Excerpted text:
= Cup of Berlin =

Synchronized skating competition

The Cup of Berlin is an international, multi-level synchronized skating competition that has been held in Berlin, Germany since 2005 (except in 2007, 2009, 2012, 2014, 2016 and 2019) and attracted the world's best teams. It is organized by Deutsche Eislauf-Union and sanctioned by the International Skating Union.

Brief:
Return the full Cup of Berlin text above word for word, with nothing changed.

Recorded data:
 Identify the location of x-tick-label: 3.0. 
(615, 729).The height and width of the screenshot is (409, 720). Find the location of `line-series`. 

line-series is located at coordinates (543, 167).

Finished task:
= Cup of Berlin =

Synchronized skating competition

The Cup of Berlin is an international, multi-level synchronized skating competition that has been held in Berlin, Germany since 2005 (except in 2007, 2009, 2012, 2014, 2016 and 2019) and attracted the world's best teams. It is organized by Deutsche Eislauf-Union and sanctioned by the International Skating Union.